**** DATASET RECORDS

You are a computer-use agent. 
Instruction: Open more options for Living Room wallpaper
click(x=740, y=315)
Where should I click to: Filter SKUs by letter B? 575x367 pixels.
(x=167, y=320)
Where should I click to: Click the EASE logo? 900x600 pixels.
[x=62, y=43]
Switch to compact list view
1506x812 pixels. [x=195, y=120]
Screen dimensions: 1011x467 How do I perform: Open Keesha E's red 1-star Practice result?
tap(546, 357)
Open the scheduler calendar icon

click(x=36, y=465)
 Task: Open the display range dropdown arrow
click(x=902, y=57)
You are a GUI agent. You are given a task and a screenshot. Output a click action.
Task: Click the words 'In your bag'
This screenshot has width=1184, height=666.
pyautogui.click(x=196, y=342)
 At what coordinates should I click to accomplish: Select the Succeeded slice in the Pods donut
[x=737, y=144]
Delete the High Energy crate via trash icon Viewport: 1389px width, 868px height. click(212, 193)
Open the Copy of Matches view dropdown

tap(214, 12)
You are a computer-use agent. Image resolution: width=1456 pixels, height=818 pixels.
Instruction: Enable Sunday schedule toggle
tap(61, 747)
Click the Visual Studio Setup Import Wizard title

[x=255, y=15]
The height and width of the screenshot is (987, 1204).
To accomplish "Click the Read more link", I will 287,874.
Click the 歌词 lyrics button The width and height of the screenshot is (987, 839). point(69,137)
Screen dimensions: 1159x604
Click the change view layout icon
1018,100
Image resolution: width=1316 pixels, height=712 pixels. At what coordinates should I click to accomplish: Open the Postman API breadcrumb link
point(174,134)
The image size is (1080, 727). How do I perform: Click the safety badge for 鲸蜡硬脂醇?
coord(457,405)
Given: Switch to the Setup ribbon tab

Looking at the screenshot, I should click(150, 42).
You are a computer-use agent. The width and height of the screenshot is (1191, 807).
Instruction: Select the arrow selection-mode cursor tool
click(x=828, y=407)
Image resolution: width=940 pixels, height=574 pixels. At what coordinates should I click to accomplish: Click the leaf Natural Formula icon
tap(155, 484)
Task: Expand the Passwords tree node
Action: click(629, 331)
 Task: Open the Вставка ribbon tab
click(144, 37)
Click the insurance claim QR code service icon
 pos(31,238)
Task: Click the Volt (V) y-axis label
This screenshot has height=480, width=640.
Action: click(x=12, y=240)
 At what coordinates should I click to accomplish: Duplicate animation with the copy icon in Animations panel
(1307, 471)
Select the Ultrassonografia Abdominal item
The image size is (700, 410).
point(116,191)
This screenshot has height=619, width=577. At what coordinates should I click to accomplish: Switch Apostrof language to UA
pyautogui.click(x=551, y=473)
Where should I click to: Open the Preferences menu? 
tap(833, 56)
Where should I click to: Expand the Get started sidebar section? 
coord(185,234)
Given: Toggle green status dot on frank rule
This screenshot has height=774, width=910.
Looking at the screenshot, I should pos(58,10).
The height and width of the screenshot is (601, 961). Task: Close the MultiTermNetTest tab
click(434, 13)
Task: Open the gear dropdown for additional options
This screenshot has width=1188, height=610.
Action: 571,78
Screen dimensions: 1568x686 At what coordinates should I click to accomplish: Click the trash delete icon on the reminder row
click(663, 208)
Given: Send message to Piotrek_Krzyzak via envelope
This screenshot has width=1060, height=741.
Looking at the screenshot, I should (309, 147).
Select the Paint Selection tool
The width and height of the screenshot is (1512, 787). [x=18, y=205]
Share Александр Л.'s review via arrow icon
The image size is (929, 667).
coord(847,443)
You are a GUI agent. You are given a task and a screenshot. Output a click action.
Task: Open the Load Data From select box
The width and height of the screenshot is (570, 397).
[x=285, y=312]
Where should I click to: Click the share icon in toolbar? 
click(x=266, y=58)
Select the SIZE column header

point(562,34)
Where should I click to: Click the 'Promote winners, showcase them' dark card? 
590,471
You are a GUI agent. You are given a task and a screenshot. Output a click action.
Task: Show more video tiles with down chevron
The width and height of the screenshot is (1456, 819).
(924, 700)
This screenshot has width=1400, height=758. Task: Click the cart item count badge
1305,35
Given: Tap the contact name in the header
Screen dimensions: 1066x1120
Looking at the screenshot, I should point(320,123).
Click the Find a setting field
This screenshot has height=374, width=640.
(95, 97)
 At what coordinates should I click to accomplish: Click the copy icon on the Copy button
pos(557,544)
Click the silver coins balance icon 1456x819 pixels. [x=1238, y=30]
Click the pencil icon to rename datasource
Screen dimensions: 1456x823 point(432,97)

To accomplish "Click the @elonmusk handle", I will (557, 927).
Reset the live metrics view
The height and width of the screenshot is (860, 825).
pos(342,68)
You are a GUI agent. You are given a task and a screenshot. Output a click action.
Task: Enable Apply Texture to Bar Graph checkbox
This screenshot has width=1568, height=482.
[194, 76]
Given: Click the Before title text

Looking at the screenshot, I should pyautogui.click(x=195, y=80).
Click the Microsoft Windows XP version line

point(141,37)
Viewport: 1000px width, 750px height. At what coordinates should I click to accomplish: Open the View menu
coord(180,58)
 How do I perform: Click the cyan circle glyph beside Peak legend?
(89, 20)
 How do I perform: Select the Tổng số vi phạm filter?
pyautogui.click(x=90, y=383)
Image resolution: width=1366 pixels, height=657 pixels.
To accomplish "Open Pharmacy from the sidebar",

********

Copy all of the items above line for line, without changing anything.

You are a computer-use agent. 
Instruction: Open more options for Living Room wallpaper
click(x=740, y=315)
Where should I click to: Filter SKUs by letter B? 575x367 pixels.
(x=167, y=320)
Where should I click to: Click the EASE logo? 900x600 pixels.
[x=62, y=43]
Switch to compact list view
1506x812 pixels. [x=195, y=120]
Screen dimensions: 1011x467 How do I perform: Open Keesha E's red 1-star Practice result?
tap(546, 357)
Open the scheduler calendar icon

click(x=36, y=465)
 Task: Open the display range dropdown arrow
click(x=902, y=57)
You are a GUI agent. You are given a task and a screenshot. Output a click action.
Task: Click the words 'In your bag'
This screenshot has width=1184, height=666.
pyautogui.click(x=196, y=342)
 At what coordinates should I click to accomplish: Select the Succeeded slice in the Pods donut
[x=737, y=144]
Delete the High Energy crate via trash icon Viewport: 1389px width, 868px height. click(212, 193)
Open the Copy of Matches view dropdown

tap(214, 12)
You are a computer-use agent. Image resolution: width=1456 pixels, height=818 pixels.
Instruction: Enable Sunday schedule toggle
tap(61, 747)
Click the Visual Studio Setup Import Wizard title

[x=255, y=15]
The height and width of the screenshot is (987, 1204).
To accomplish "Click the Read more link", I will 287,874.
Click the 歌词 lyrics button The width and height of the screenshot is (987, 839). point(69,137)
Screen dimensions: 1159x604
Click the change view layout icon
1018,100
Image resolution: width=1316 pixels, height=712 pixels. At what coordinates should I click to accomplish: Open the Postman API breadcrumb link
point(174,134)
The image size is (1080, 727). How do I perform: Click the safety badge for 鲸蜡硬脂醇?
coord(457,405)
Given: Switch to the Setup ribbon tab

Looking at the screenshot, I should click(150, 42).
You are a computer-use agent. The width and height of the screenshot is (1191, 807).
Instruction: Select the arrow selection-mode cursor tool
click(x=828, y=407)
Image resolution: width=940 pixels, height=574 pixels. At what coordinates should I click to accomplish: Click the leaf Natural Formula icon
tap(155, 484)
Task: Expand the Passwords tree node
Action: click(629, 331)
 Task: Open the Вставка ribbon tab
click(144, 37)
Click the insurance claim QR code service icon
 pos(31,238)
Task: Click the Volt (V) y-axis label
This screenshot has height=480, width=640.
Action: click(x=12, y=240)
 At what coordinates should I click to accomplish: Duplicate animation with the copy icon in Animations panel
(1307, 471)
Select the Ultrassonografia Abdominal item
The image size is (700, 410).
point(116,191)
This screenshot has height=619, width=577. At what coordinates should I click to accomplish: Switch Apostrof language to UA
pyautogui.click(x=551, y=473)
Where should I click to: Open the Preferences menu? 
tap(833, 56)
Where should I click to: Expand the Get started sidebar section? 
coord(185,234)
Given: Toggle green status dot on frank rule
This screenshot has height=774, width=910.
Looking at the screenshot, I should pos(58,10).
The height and width of the screenshot is (601, 961). Task: Close the MultiTermNetTest tab
click(434, 13)
Task: Open the gear dropdown for additional options
This screenshot has width=1188, height=610.
Action: 571,78
Screen dimensions: 1568x686 At what coordinates should I click to accomplish: Click the trash delete icon on the reminder row
click(663, 208)
Given: Send message to Piotrek_Krzyzak via envelope
This screenshot has width=1060, height=741.
Looking at the screenshot, I should (309, 147).
Select the Paint Selection tool
The width and height of the screenshot is (1512, 787). [x=18, y=205]
Share Александр Л.'s review via arrow icon
The image size is (929, 667).
coord(847,443)
You are a GUI agent. You are given a task and a screenshot. Output a click action.
Task: Open the Load Data From select box
The width and height of the screenshot is (570, 397).
[x=285, y=312]
Where should I click to: Click the share icon in toolbar? 
click(x=266, y=58)
Select the SIZE column header

point(562,34)
Where should I click to: Click the 'Promote winners, showcase them' dark card? 
590,471
You are a GUI agent. You are given a task and a screenshot. Output a click action.
Task: Show more video tiles with down chevron
The width and height of the screenshot is (1456, 819).
(924, 700)
This screenshot has width=1400, height=758. Task: Click the cart item count badge
1305,35
Given: Tap the contact name in the header
Screen dimensions: 1066x1120
Looking at the screenshot, I should point(320,123).
Click the Find a setting field
This screenshot has height=374, width=640.
(95, 97)
 At what coordinates should I click to accomplish: Click the copy icon on the Copy button
pos(557,544)
Click the silver coins balance icon 1456x819 pixels. [x=1238, y=30]
Click the pencil icon to rename datasource
Screen dimensions: 1456x823 point(432,97)

To accomplish "Click the @elonmusk handle", I will (557, 927).
Reset the live metrics view
The height and width of the screenshot is (860, 825).
pos(342,68)
You are a GUI agent. You are given a task and a screenshot. Output a click action.
Task: Enable Apply Texture to Bar Graph checkbox
This screenshot has width=1568, height=482.
[194, 76]
Given: Click the Before title text

Looking at the screenshot, I should pyautogui.click(x=195, y=80).
Click the Microsoft Windows XP version line

point(141,37)
Viewport: 1000px width, 750px height. At what coordinates should I click to accomplish: Open the View menu
coord(180,58)
 How do I perform: Click the cyan circle glyph beside Peak legend?
(89, 20)
 How do I perform: Select the Tổng số vi phạm filter?
pyautogui.click(x=90, y=383)
Image resolution: width=1366 pixels, height=657 pixels.
To accomplish "Open Pharmacy from the sidebar",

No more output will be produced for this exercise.